39. In 2001, concealed it from her pediatrician -- despite the doctor's role in assessing child development.
40. In 2001, concealed it from her gynecologist -- despite having been educated about post partum depression.
41. Stated she knew others in the Yates home would have stopped her from killing the children.
42. Recognized her therapist would act to protect the children and refer her to Child Protective Services and remove the children from the home.
43. Recognized her psychiatrist would hospitalize her if she told him.
44. Obscured the motives behind her actions to the Devereaux Hospital staff when she was questioned about filling the bathtub.
45. Restrained herself from acting on previous visions because she felt at the time that it was wrong to kill her children.
46. Knew Rusty would have stopped her from drowning the children.

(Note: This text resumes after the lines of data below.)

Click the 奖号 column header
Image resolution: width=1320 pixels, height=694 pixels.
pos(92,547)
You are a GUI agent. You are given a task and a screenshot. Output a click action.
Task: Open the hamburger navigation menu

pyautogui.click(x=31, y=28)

47. Describes having to actively keep her feelings in check at the time of the crime.
48. Anticipated divorce in immediate aftermath.
49. Her reaction to decrease the children's resistance by removing the bathmat demonstrates awareness that the children believed it to be wrong as well.

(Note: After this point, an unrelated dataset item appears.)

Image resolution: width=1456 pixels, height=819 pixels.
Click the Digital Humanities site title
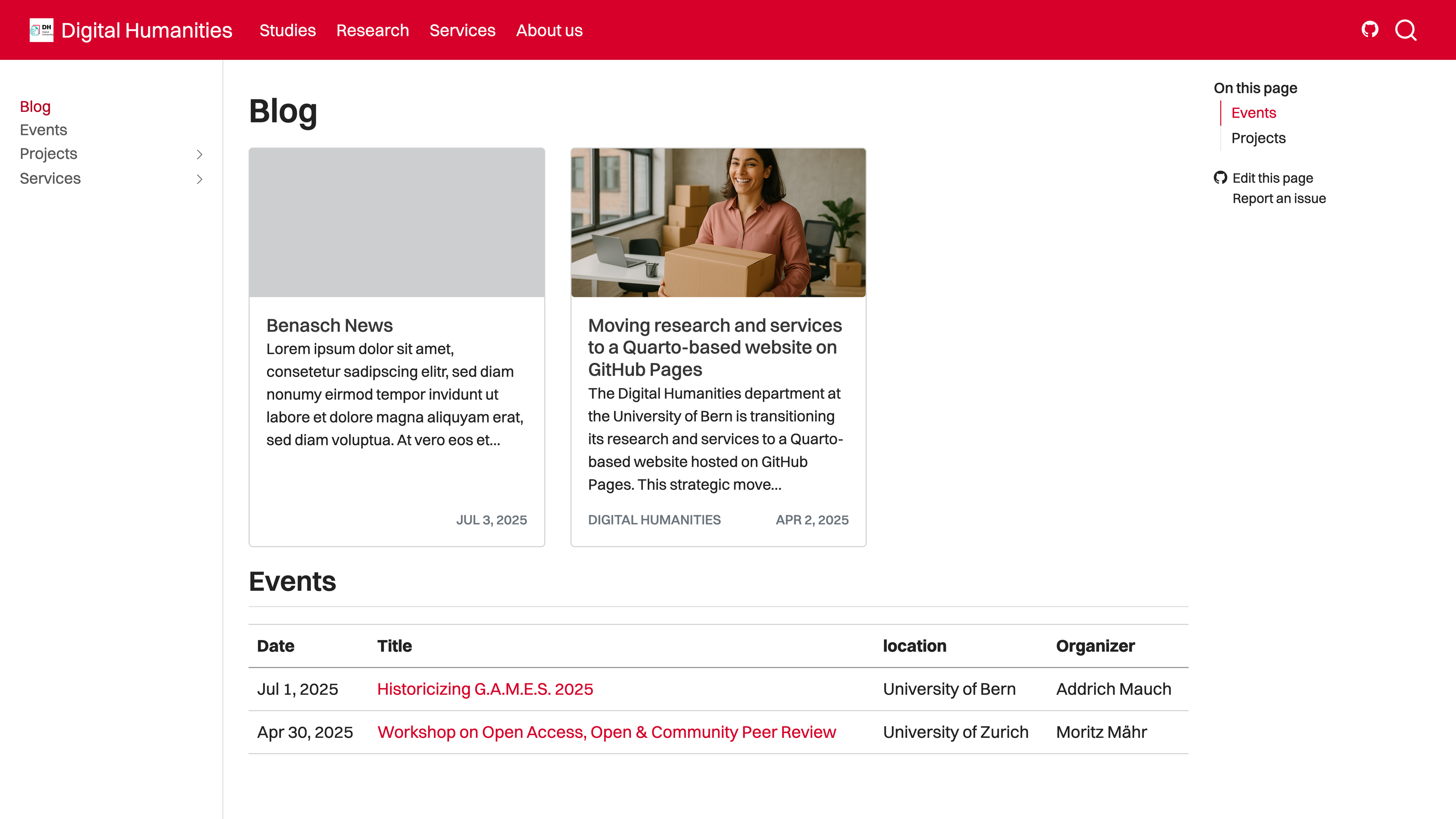[x=146, y=30]
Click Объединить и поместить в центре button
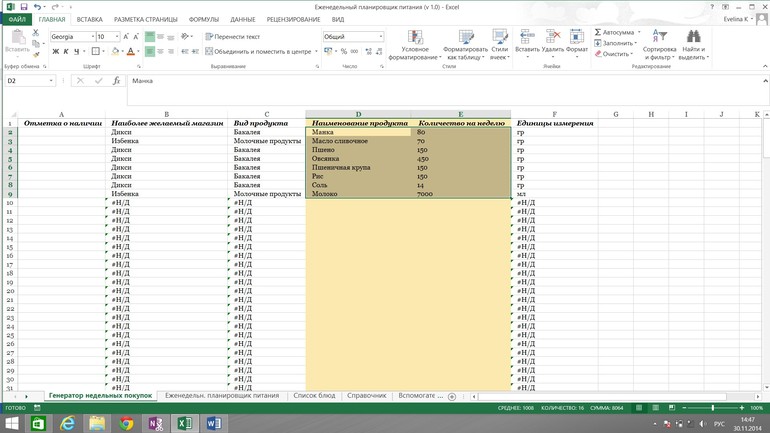 [260, 51]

50. Raised the issue of Satan for the first time when she was coming to terms with what happened.
51. Her feeling that Mary, because she was a girl, was more disposable than the other children who could have been saved.
52. Knew Rusty would be "unhappy" when he learned of what had happened.
53. Did not want mother-in-law Dora to see what she had done.
54. Minimized the significance of the killings when she called Rusty -- said that they were "hurt."
55. Not surprised to see Rusty and Dora distraught.
56. Actively avoided Rusty despite having called him back to the house.
57. Ambivalence at the time of the crime.
58. Said she possibly would have done it another day, meaning she knew she did not have to.
59. Said she would probably not have done it if mother-in-law Dora had been there.
60. Did not bring up her intentions to Rusty, as they together cared for children that morning.
61. Restraint when lacked opportunity to act because she knew someone would stop her.
62. Restrained herself for 1-2 months "because I wasn't ready yet."
63. Restrained herself from acting even when she hallucinated.
64. Restrained herself even when she felt she was tormented by Satan.
65. Restrained herself even when the children were at their most upsetting.
66. Restrained herself through any impulse to "get a knife."
67. Restrained herself from telling anyone even when she was being treated.
68. Not surprised to hear a radio talk show host express outrage over her actions.